The International Monetary Fund (IMF) released a new Global Financial Stability Report last Tuesday that warns that“a series of cascading shocks” endanger global financial stability. The IMF notes that since its last issuing of this report, in April of this year, the situation for the global financial system had “materially worsened.”
Deepening worldwide economic problems risk turning a more localized financial insolvency into a threat to global financial markets. The agency pointed to a list of problems: the aggressive hiking of interest rates, significant sell-offs in stock and bond markets, extreme volatility in financial markets, the appreciation of the dollar, soaring borrowing costs for emerging markets, and the general tightening of financial conditions globally.
It added to these present-day problems, a series of future threats that could further exacerbate things: Inflation could remain high (even with a recession), China’s housing market problems could endanger the country’s banking system, investors could flee emerging markets, turmoil in the EU could divide the Southern vs. the Northern economies, and a decline in housing markets that could hurt homeowners, especially in developing countries.
Tobias Adrian, director of capital markets for the IMF, told the Financial Times, “We’ve seen differentiation across the risk spectrum today… What I worry about is that there could be a broader base—a risk-off event—where it’s not just the riskier spectrum that sees wider spreads or wider risk premia, but also the safer issuers.”
In simpler terms, the IMF expects problems to emerge in more vulnerable parts of the financial system, like developing markets, but is worried that safer lenders—the major Western banks and financial services—could also descend into crisis.
The IMF’s report is only the latest in a series of warnings that the global economic system risks not only recession, but financial meltdown. Nearly every central bank in the world is raising interest rates to stop inflation and a growing push for higher wages.
Last week, the American billionaire and hedge fund manager Ray Dalio said the United States economy faced a “perfect storm” and JP Morgan CEO Jamie Dimon said a recession was imminent.
In particular, the IMF report notes the fragility of developing economies amidst this coming storm. By their calculations, about a third of all banks in developing countries risk insolvency in their stress-test scenario.
They also highlight so-called “open-end investments,” and the potential risk they pose for markets. Open-ended investment funds are a growing form of mutual fund in which investors can redeem their investment at any time. The IMF states that “those offering daily redemptions while holding illiquid assets can amplify the effects of adverse shocks by raising the likelihood of investor runs and fire sales.”
Clearly, the IMF understands that the present policies of world governments threaten a financial crisis, likely beginning in developing countries. They write that “the tightening of financial conditions needs to be calibrated carefully, to aim at avoiding disorderly market conditions that could put financial stability unduly at risk.”

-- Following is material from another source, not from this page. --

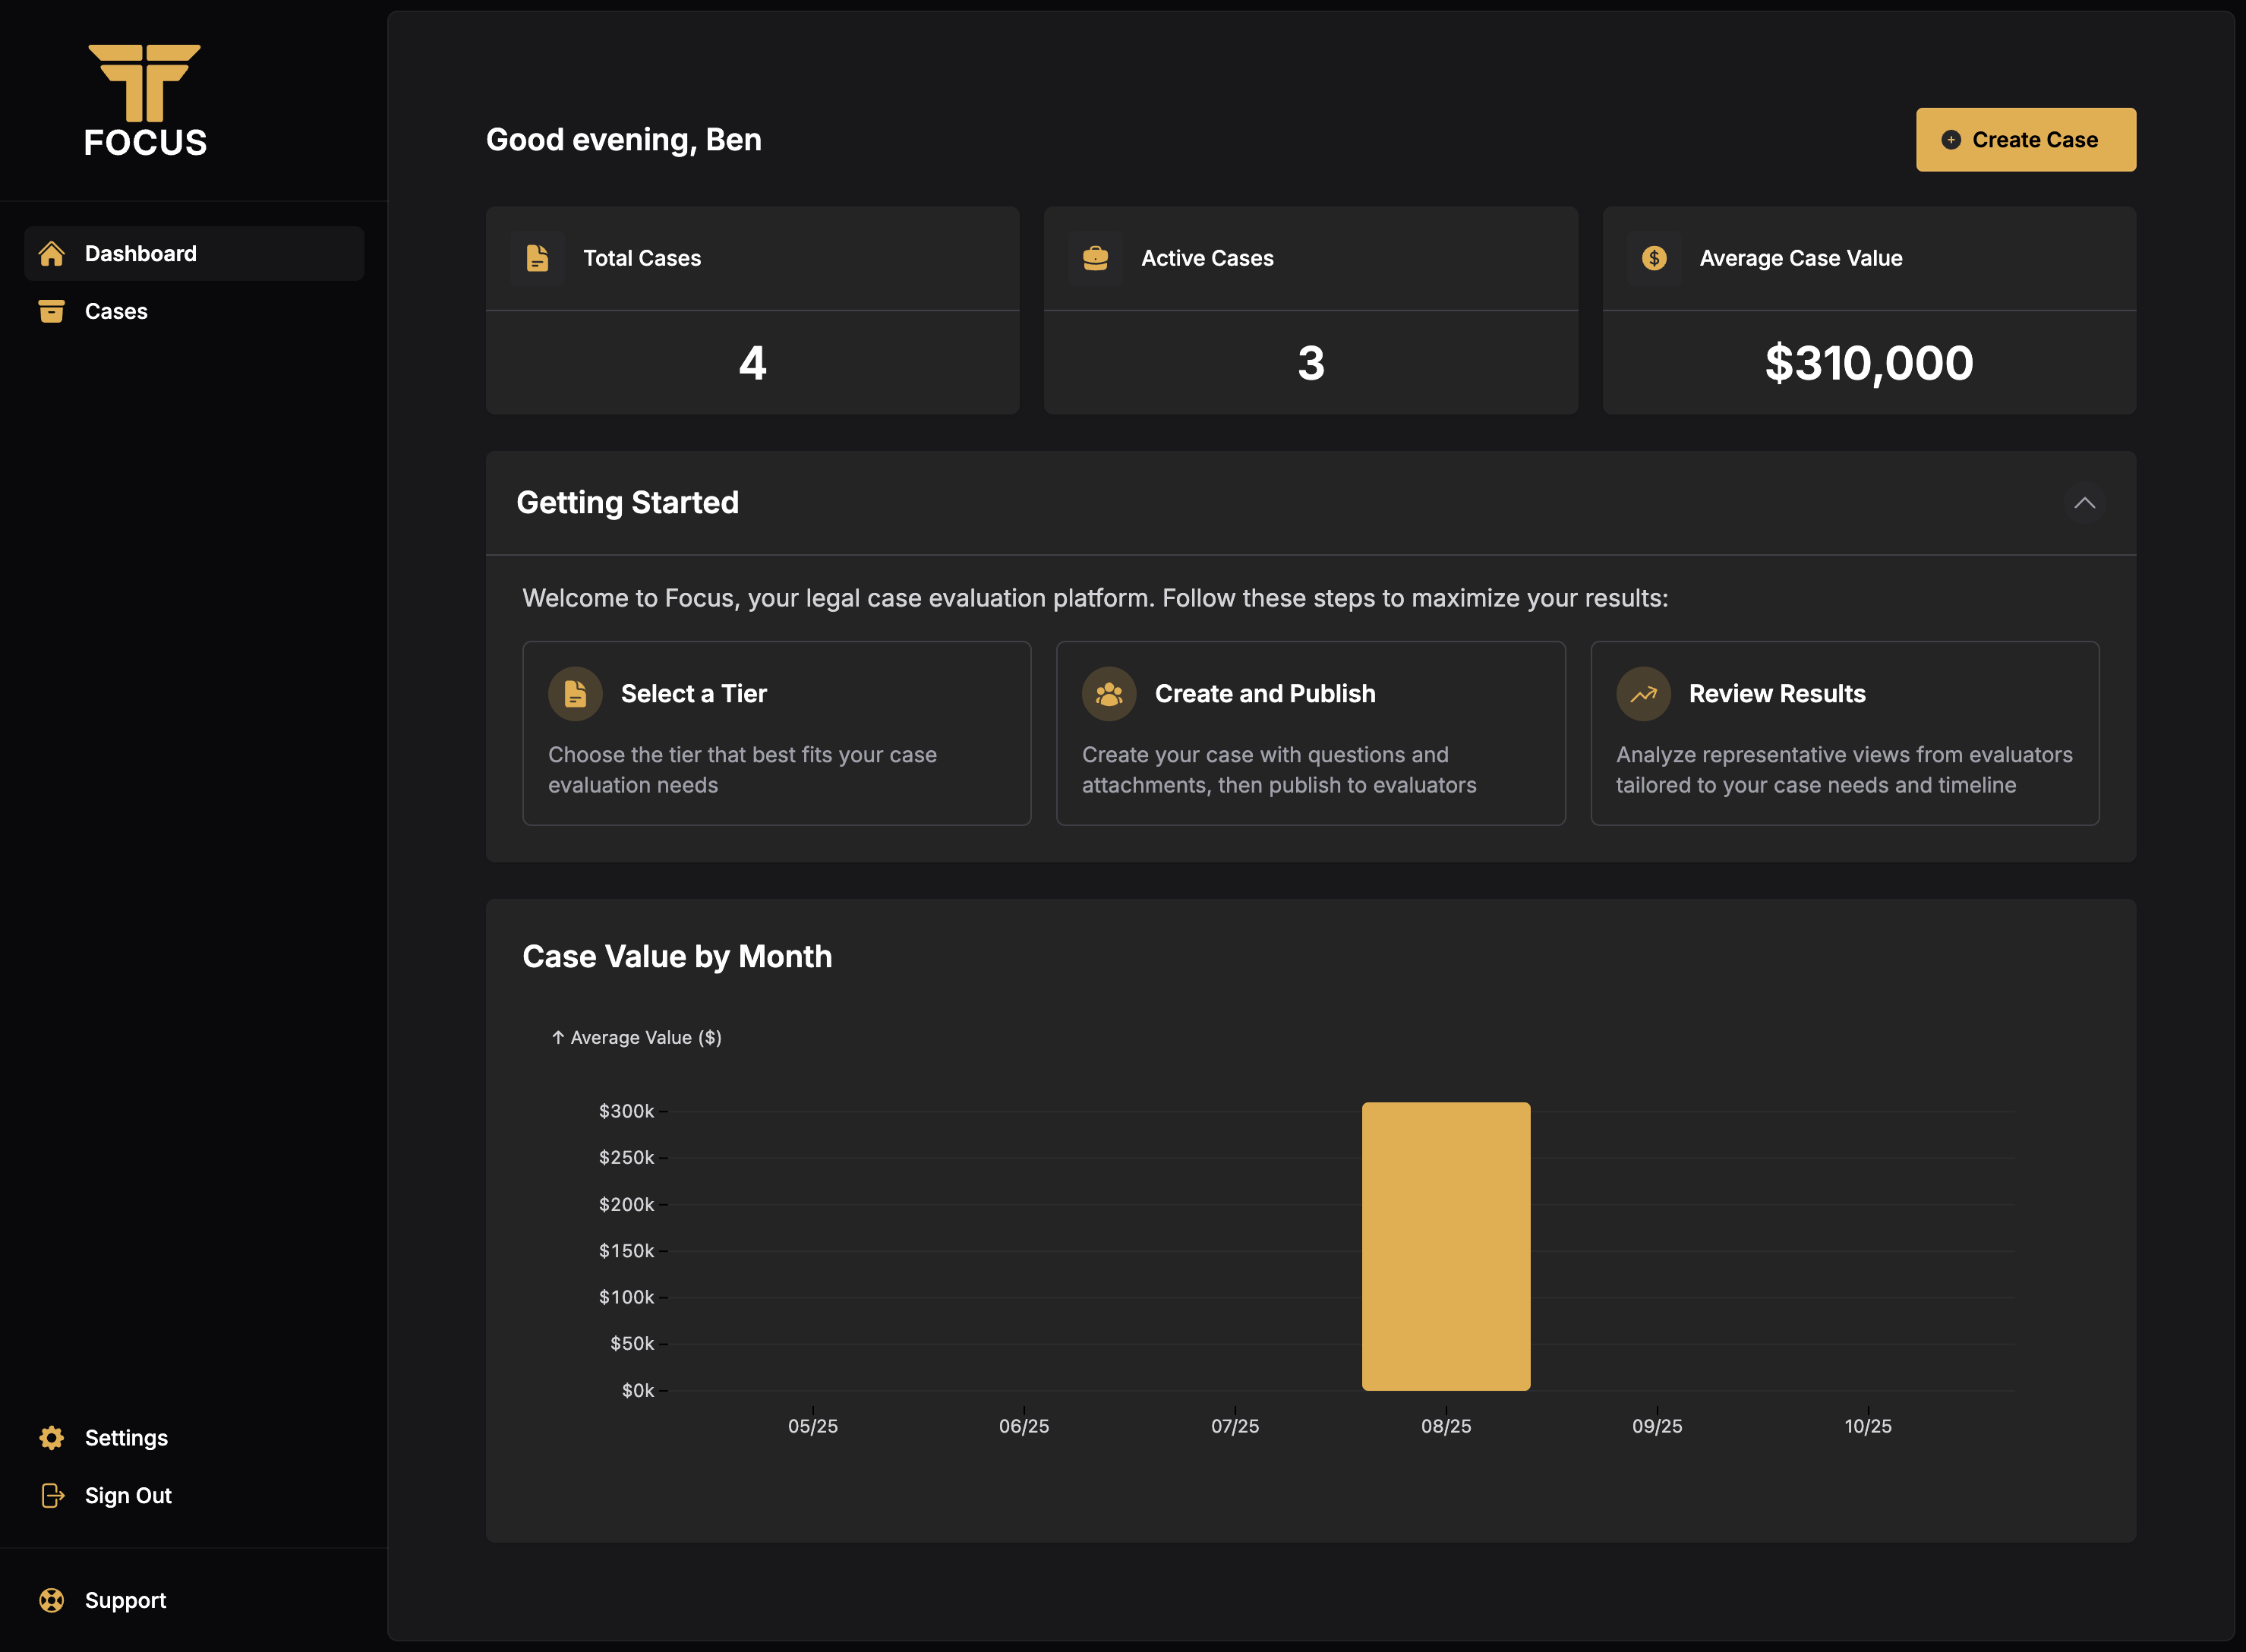
Task: Click the Sign Out door icon
Action: tap(52, 1496)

However, the IMF maintains that central banks must continue their tightening measures at all costs, in order to bring inflation back to its target and “avoid a de-anchoring of inflation expectations.” Put plainly, the IMF is calling on world governments to “hold the line” as they collectively work to suppress the growing movement of workers for higher wages.

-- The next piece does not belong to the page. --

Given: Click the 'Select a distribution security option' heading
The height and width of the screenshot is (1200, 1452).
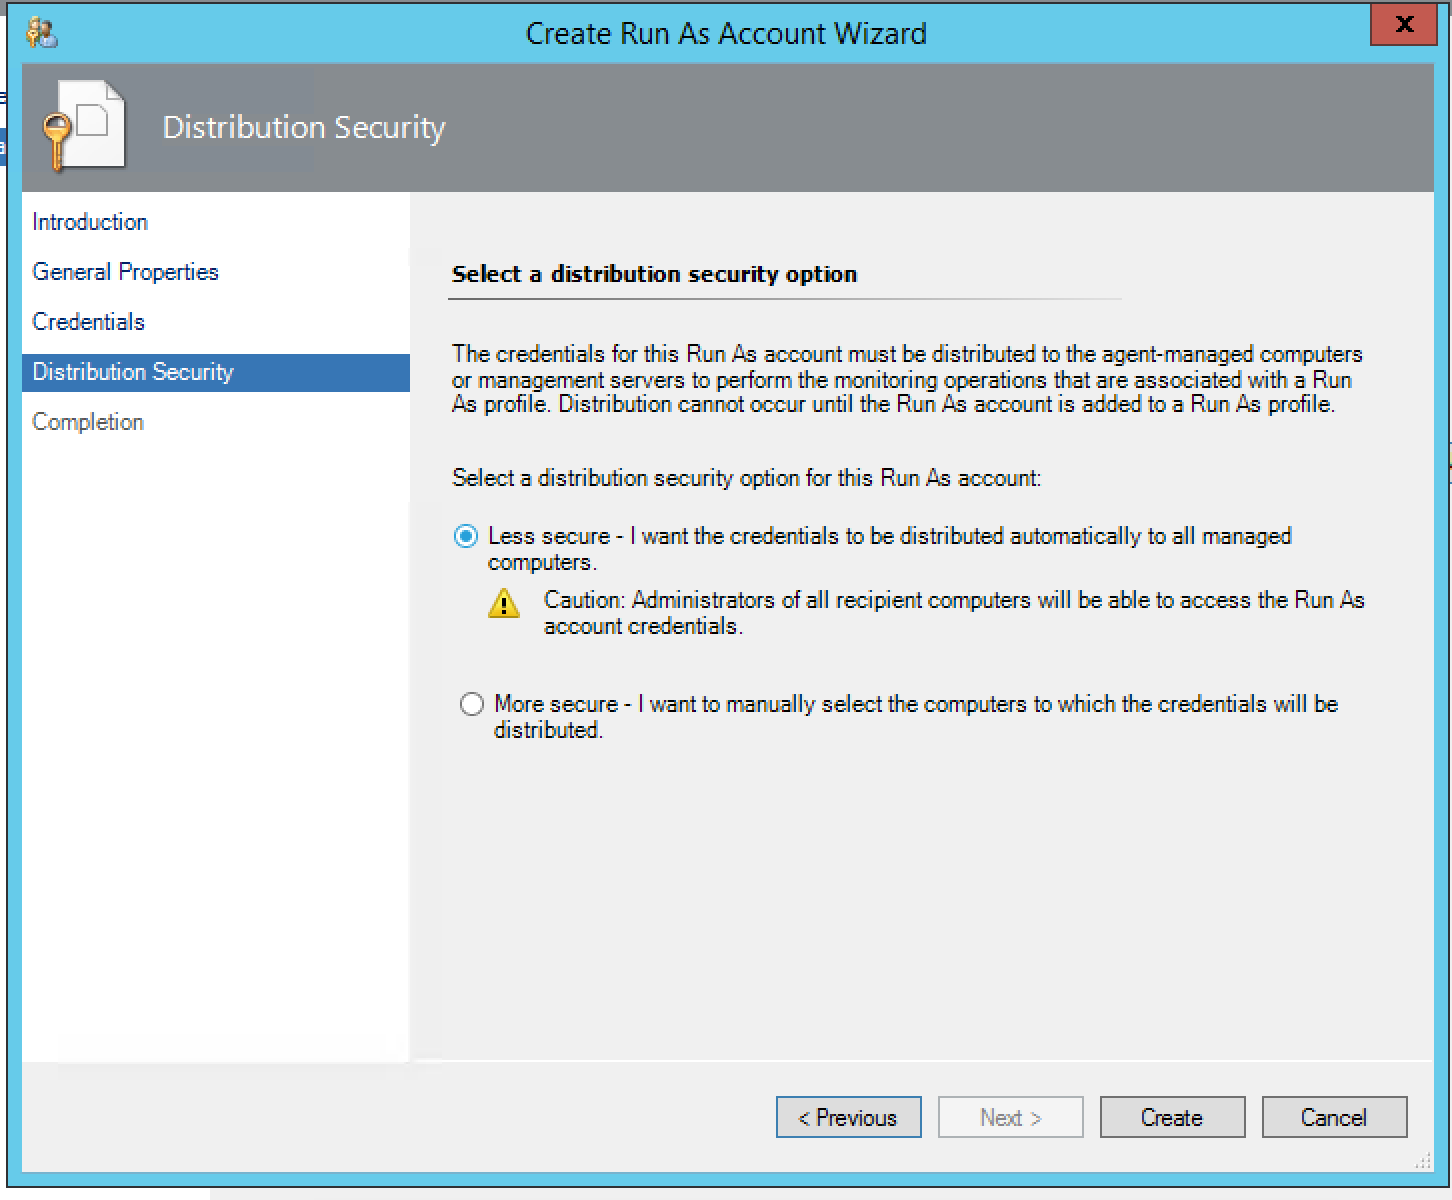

The IMF, in this sense, has no real policy suggestion, except to “be careful,” as governments plunge the world economy into recession. This is a testament to the exhaustion of alternatives.
Despite all this gloom, in the forward to the report, Tobias Adrian seeks to reassure investors that nothing cataclysmic is around the corner. “A bright light,” Adrian writes, “comes from our global banking stress tests which show relative resilience for advanced economy banks.” In other words, the resiliency of the main Western banks, ostensibly improved since 2008, will keep the system together.

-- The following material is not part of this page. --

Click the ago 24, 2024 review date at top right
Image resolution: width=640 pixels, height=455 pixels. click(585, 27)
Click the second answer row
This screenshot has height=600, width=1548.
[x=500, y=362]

The IMF, it could be said, however, is like a general fighting the last war instead of the present one. The immediate risk to the global financial system is not the major banks whose difficulties were at the heart of the 2008 financial crisis. In contrast, it is the nonbank financial sector which stands to be the seat of the next crisis.
The so-called “non-banking financial sector” is composed of a variety of financial institutions that effectively play the role of banks but do not actually have banking licenses and do not hold traditional deposits. Sometimes called “shadow banking,” the category refers to a slew of companies—whether it be Quicken Loans or Fidelity Investments—who are not actual banks, but provide services like mortgages, loans, and investments. Hedge funds, mutual funds, commodity traders, investment advisors, insurance companies, credit card companies—all of these have increasingly moved into the banking sector.
This dispersal of the role of banks masks the growth of debt and financial risk in the global economy today.
In Europe, such institutions have grown from being a minority of total assets (20 out of 50 trillion Euros in 2009) to being the majority (50 out of 80 trillion Euros). Globally, they have gone from 42 percent of assets in 2008 to 50 percent at the end of 2019. In the United States, more than two-thirds of all mortgages now originate from them.
While most conventional banks may pass the IMF’s stress test, these companies, webbed in debt and long lines of financial obligations, are not put to that test.